OBJECTIVE
Reproduce the items verbatim, starting from the first line and ending with the line that contains "point(699,228)", including both.

····················

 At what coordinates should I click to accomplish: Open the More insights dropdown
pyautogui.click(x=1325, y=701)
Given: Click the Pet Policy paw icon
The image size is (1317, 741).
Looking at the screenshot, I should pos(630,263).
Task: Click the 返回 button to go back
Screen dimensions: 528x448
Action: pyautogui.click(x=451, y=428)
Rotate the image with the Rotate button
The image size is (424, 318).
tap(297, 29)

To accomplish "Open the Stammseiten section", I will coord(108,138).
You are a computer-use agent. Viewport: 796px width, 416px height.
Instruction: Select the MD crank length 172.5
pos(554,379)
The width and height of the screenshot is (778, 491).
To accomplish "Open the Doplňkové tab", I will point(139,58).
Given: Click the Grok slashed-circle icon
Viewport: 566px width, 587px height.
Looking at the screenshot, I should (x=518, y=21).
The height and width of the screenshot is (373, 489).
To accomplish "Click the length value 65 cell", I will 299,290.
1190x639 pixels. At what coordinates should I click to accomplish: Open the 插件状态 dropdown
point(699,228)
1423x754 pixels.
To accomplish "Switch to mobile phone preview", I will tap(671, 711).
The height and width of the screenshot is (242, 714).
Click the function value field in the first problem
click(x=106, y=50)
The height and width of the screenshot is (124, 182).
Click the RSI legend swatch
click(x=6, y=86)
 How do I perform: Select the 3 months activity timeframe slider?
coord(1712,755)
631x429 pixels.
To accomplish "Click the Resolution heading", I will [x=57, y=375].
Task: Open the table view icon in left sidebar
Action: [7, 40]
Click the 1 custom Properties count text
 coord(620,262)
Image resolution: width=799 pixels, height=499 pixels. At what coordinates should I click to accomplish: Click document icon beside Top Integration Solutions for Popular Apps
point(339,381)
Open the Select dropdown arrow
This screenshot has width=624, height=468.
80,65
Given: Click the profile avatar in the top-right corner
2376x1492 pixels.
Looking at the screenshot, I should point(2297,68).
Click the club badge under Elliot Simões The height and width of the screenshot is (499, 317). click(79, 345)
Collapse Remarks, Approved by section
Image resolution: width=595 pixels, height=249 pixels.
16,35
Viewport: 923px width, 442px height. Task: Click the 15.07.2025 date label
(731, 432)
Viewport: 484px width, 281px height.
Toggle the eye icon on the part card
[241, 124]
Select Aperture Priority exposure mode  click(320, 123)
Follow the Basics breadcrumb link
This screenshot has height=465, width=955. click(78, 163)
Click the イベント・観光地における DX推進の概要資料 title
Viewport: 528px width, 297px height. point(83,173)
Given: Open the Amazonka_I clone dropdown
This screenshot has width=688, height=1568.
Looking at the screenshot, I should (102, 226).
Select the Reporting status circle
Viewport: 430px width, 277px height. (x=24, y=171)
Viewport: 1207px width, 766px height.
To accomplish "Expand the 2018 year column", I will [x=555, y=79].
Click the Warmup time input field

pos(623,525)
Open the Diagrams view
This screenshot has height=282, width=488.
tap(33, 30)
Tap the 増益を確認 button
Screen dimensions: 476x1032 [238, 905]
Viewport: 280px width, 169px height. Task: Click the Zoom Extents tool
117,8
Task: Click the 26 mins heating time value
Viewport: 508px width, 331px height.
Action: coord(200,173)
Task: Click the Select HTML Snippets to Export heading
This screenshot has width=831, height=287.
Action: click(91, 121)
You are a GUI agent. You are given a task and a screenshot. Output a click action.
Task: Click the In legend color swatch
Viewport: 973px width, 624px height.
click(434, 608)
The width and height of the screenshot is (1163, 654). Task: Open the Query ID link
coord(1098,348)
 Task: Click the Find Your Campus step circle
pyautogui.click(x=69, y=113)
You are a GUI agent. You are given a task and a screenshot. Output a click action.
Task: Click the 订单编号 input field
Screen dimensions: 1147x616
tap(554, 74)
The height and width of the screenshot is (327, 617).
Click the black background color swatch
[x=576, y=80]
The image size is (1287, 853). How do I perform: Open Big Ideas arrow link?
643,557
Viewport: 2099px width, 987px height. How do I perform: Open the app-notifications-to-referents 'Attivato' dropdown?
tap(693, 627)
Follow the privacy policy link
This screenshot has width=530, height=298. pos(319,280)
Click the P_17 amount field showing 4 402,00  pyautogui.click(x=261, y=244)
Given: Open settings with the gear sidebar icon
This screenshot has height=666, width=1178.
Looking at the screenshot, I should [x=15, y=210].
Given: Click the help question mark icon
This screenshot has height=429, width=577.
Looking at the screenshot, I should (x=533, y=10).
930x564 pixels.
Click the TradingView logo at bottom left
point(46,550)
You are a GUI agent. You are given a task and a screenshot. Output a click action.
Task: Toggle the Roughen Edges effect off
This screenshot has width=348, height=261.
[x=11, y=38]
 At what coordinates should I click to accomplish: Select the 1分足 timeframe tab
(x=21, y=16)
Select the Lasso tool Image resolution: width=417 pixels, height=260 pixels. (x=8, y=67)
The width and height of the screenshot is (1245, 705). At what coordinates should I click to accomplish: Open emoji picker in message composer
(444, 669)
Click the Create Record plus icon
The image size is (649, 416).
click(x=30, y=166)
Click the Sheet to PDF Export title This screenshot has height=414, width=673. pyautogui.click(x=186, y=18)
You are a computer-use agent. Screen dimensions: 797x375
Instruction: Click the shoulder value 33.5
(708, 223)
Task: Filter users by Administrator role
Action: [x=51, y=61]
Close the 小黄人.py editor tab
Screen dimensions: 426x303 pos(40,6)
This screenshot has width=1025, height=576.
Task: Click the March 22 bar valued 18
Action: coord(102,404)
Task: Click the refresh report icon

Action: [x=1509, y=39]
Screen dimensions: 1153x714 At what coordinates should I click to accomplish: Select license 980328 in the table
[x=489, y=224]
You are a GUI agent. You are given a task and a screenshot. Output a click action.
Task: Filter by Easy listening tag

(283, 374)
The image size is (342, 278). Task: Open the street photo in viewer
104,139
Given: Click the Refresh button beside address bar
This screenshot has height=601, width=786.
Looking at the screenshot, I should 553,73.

····················

WRITTEN SOLUTION
 At what coordinates should I click to accomplish: Open the More insights dropdown
pyautogui.click(x=1325, y=701)
Given: Click the Pet Policy paw icon
The image size is (1317, 741).
Looking at the screenshot, I should pos(630,263).
Task: Click the 返回 button to go back
Screen dimensions: 528x448
Action: pyautogui.click(x=451, y=428)
Rotate the image with the Rotate button
The image size is (424, 318).
tap(297, 29)

To accomplish "Open the Stammseiten section", I will coord(108,138).
You are a computer-use agent. Viewport: 796px width, 416px height.
Instruction: Select the MD crank length 172.5
pos(554,379)
The width and height of the screenshot is (778, 491).
To accomplish "Open the Doplňkové tab", I will point(139,58).
Given: Click the Grok slashed-circle icon
Viewport: 566px width, 587px height.
Looking at the screenshot, I should (x=518, y=21).
The height and width of the screenshot is (373, 489).
To accomplish "Click the length value 65 cell", I will 299,290.
1190x639 pixels. At what coordinates should I click to accomplish: Open the 插件状态 dropdown
point(699,228)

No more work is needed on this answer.